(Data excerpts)

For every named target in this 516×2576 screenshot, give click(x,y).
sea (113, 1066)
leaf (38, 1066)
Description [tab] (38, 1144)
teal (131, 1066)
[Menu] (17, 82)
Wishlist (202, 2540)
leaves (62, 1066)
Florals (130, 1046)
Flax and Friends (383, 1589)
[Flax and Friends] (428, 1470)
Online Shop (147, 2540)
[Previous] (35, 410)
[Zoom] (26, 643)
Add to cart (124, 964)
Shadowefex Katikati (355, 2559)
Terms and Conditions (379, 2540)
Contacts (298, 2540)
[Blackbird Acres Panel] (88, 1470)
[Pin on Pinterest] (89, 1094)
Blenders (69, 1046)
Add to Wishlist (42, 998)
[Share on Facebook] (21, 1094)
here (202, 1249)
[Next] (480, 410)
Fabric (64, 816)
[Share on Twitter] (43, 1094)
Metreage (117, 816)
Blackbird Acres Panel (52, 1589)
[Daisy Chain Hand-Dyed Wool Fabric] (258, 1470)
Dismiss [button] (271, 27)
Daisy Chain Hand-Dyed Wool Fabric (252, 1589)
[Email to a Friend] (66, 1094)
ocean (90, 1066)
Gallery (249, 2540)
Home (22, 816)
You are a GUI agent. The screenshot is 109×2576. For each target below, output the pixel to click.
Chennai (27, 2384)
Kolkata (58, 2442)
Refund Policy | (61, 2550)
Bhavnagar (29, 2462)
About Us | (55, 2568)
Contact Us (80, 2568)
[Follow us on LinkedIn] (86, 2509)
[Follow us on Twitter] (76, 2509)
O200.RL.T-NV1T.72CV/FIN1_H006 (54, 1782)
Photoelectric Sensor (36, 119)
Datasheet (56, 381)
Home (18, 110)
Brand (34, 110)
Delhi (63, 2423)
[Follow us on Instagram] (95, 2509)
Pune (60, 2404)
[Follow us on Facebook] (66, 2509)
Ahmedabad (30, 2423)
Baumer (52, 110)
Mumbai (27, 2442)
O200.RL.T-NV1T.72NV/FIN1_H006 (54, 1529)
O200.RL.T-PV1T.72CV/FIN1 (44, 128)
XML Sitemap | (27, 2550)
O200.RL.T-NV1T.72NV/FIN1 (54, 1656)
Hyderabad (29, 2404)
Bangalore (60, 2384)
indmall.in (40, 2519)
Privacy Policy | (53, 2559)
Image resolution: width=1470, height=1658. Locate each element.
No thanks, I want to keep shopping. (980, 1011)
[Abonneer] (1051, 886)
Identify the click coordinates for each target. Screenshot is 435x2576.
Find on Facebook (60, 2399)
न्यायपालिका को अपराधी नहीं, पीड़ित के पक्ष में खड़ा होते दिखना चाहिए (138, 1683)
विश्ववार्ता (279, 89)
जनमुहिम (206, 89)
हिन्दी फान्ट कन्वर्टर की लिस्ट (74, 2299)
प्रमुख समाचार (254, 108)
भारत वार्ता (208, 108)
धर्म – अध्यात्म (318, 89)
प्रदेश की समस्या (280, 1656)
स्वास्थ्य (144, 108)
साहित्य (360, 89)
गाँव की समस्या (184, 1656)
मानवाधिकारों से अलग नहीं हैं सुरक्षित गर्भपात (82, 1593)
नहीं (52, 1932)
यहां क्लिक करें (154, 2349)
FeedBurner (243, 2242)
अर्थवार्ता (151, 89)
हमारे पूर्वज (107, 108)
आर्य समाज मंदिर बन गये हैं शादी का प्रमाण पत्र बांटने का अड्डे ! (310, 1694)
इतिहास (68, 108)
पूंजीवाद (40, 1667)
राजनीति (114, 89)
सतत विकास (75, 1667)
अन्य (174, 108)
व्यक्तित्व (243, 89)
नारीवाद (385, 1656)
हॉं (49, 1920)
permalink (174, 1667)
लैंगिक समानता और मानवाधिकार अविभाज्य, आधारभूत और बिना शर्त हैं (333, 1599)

• **DESCRIPTION OF THE TASK**:
In the entries above, find each line containing the string "Hand" and copy it.

• **SOLUTION TO THIS TASK**:
[Daisy Chain Hand-Dyed Wool Fabric] (258, 1470)
Daisy Chain Hand-Dyed Wool Fabric (252, 1589)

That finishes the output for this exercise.